**Task**
Here are some records. Transcribe all of them exactly.

**Data to examine**

§

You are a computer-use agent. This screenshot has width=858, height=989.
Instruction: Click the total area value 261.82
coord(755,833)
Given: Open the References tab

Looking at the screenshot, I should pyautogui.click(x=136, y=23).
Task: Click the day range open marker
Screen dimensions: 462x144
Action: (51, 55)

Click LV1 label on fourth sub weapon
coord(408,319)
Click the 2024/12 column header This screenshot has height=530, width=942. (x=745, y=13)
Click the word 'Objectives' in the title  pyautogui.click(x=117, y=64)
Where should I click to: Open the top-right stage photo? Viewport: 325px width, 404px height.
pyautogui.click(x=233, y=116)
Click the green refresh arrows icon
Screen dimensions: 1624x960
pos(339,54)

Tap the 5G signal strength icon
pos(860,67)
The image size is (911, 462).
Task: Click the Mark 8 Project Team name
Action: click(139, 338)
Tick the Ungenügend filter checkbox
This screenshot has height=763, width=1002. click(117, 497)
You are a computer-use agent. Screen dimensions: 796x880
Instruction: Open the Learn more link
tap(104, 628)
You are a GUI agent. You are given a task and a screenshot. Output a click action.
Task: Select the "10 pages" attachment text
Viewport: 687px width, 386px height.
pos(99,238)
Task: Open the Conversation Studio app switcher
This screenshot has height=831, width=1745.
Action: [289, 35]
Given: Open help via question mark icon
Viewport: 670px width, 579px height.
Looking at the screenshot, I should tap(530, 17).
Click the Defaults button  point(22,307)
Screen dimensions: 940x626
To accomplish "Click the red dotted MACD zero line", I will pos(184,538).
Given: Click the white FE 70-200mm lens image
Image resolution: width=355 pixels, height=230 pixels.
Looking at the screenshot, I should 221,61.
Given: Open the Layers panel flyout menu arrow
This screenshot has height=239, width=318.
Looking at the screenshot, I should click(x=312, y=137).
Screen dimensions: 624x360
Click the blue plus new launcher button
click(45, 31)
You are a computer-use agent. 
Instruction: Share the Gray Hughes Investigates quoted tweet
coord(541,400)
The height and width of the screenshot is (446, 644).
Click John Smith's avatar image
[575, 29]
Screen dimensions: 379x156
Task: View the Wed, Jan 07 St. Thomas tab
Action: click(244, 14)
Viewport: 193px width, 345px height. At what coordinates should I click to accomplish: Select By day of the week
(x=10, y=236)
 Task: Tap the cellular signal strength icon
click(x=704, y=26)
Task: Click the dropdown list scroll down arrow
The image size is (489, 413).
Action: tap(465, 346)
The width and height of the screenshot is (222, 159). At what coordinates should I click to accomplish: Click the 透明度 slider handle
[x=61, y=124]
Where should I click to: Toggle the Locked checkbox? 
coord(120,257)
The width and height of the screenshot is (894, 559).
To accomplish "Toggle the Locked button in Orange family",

§

**Solution to the exercise**
You are a computer-use agent. This screenshot has width=858, height=989.
Instruction: Click the total area value 261.82
coord(755,833)
Given: Open the References tab

Looking at the screenshot, I should pyautogui.click(x=136, y=23).
Task: Click the day range open marker
Screen dimensions: 462x144
Action: (51, 55)

Click LV1 label on fourth sub weapon
coord(408,319)
Click the 2024/12 column header This screenshot has height=530, width=942. (x=745, y=13)
Click the word 'Objectives' in the title  pyautogui.click(x=117, y=64)
Where should I click to: Open the top-right stage photo? Viewport: 325px width, 404px height.
pyautogui.click(x=233, y=116)
Click the green refresh arrows icon
Screen dimensions: 1624x960
pos(339,54)

Tap the 5G signal strength icon
pos(860,67)
The image size is (911, 462).
Task: Click the Mark 8 Project Team name
Action: click(139, 338)
Tick the Ungenügend filter checkbox
This screenshot has height=763, width=1002. click(117, 497)
You are a computer-use agent. Screen dimensions: 796x880
Instruction: Open the Learn more link
tap(104, 628)
You are a GUI agent. You are given a task and a screenshot. Output a click action.
Task: Select the "10 pages" attachment text
Viewport: 687px width, 386px height.
pos(99,238)
Task: Open the Conversation Studio app switcher
This screenshot has height=831, width=1745.
Action: [289, 35]
Given: Open help via question mark icon
Viewport: 670px width, 579px height.
Looking at the screenshot, I should tap(530, 17).
Click the Defaults button  point(22,307)
Screen dimensions: 940x626
To accomplish "Click the red dotted MACD zero line", I will pos(184,538).
Given: Click the white FE 70-200mm lens image
Image resolution: width=355 pixels, height=230 pixels.
Looking at the screenshot, I should 221,61.
Given: Open the Layers panel flyout menu arrow
This screenshot has height=239, width=318.
Looking at the screenshot, I should click(x=312, y=137).
Screen dimensions: 624x360
Click the blue plus new launcher button
click(45, 31)
You are a computer-use agent. 
Instruction: Share the Gray Hughes Investigates quoted tweet
coord(541,400)
The height and width of the screenshot is (446, 644).
Click John Smith's avatar image
[575, 29]
Screen dimensions: 379x156
Task: View the Wed, Jan 07 St. Thomas tab
Action: click(244, 14)
Viewport: 193px width, 345px height. At what coordinates should I click to accomplish: Select By day of the week
(x=10, y=236)
 Task: Tap the cellular signal strength icon
click(x=704, y=26)
Task: Click the dropdown list scroll down arrow
The image size is (489, 413).
Action: tap(465, 346)
The width and height of the screenshot is (222, 159). At what coordinates should I click to accomplish: Click the 透明度 slider handle
[x=61, y=124]
Where should I click to: Toggle the Locked checkbox? 
coord(120,257)
The width and height of the screenshot is (894, 559).
To accomplish "Toggle the Locked button in Orange family",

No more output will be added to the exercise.